TASK BRIEF | Check every line of the data and copy the ones where "agent" appears.

DATA |
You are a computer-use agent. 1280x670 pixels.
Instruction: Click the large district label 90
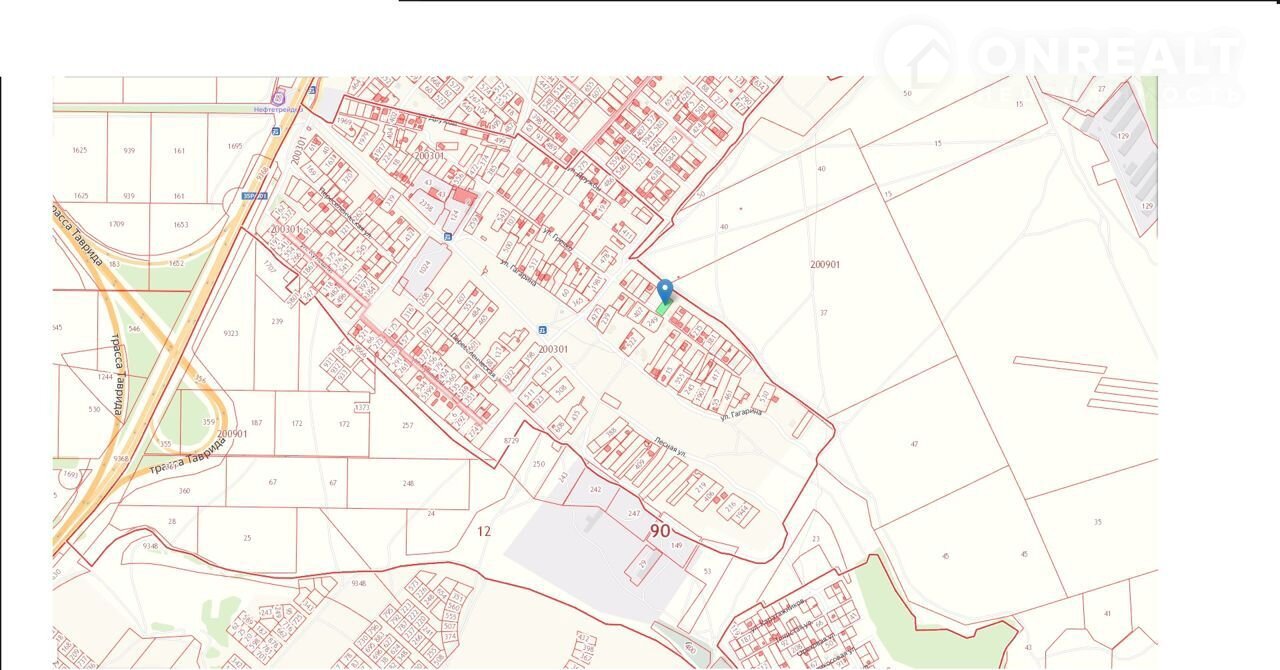[x=660, y=530]
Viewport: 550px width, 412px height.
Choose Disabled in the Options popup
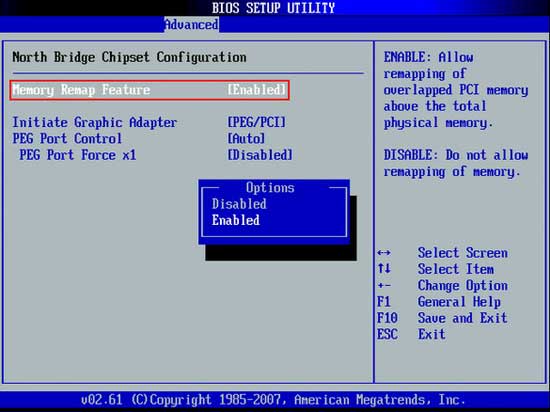pos(239,204)
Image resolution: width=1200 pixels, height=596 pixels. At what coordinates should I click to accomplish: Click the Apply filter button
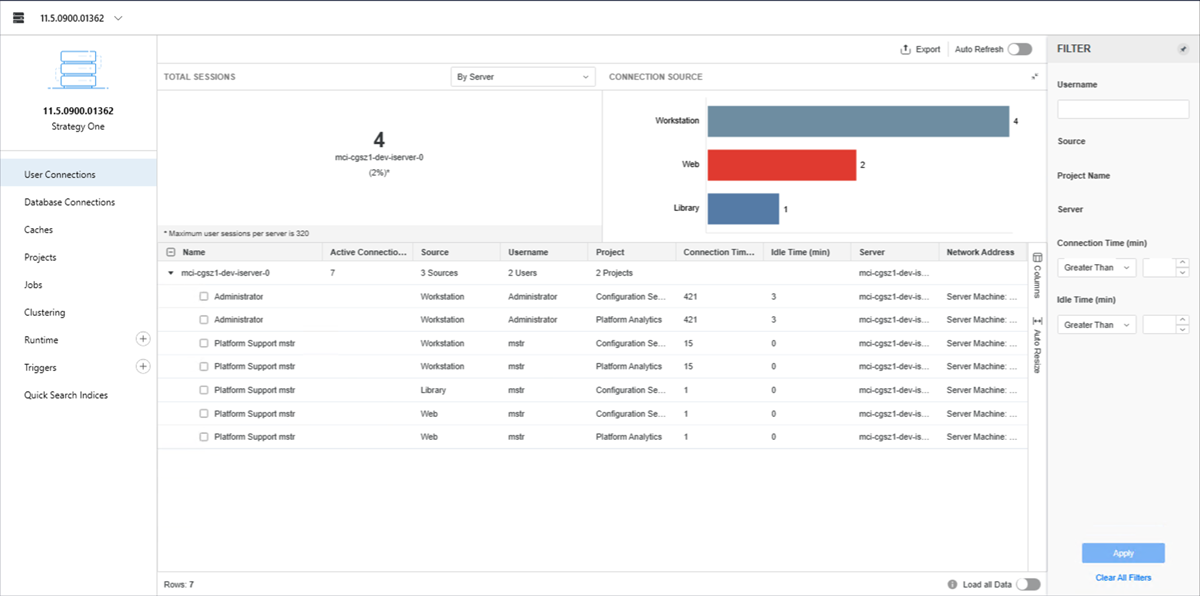1122,553
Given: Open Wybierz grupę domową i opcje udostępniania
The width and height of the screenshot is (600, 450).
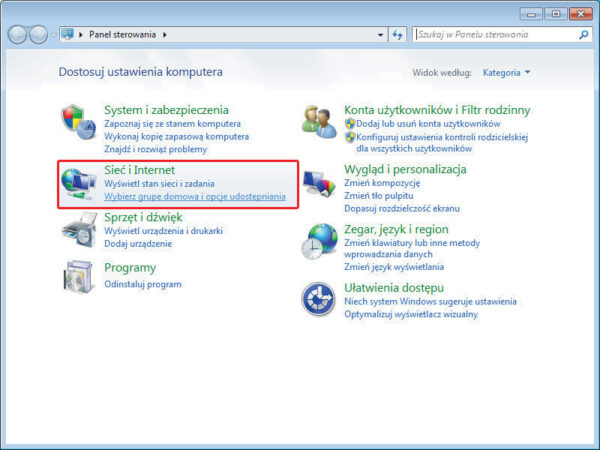Looking at the screenshot, I should tap(195, 197).
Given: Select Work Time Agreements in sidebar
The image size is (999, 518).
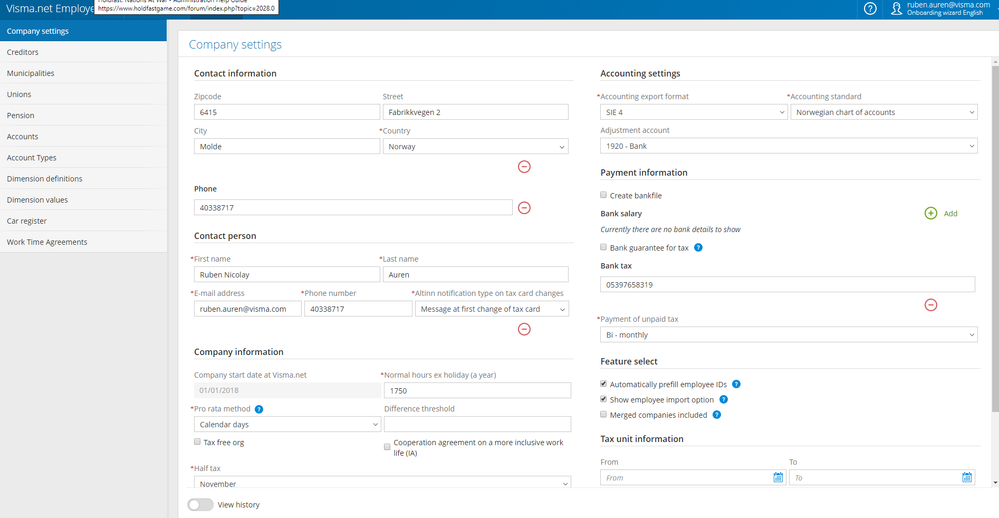Looking at the screenshot, I should (x=47, y=242).
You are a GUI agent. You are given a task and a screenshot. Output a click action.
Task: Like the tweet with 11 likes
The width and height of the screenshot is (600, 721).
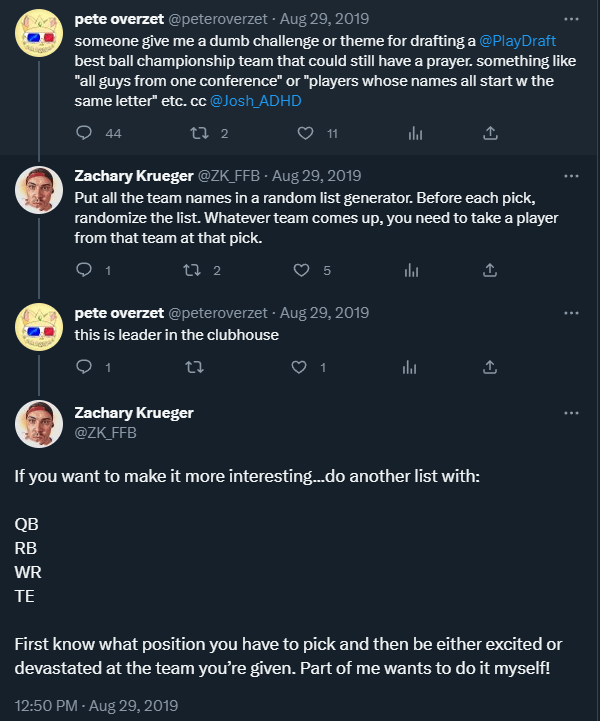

EXERCISE ANSWER |
You are a computer-use agent. 1280x670 pixels.
You are a GUI agent. You are given a task and a screenshot. Output a click action.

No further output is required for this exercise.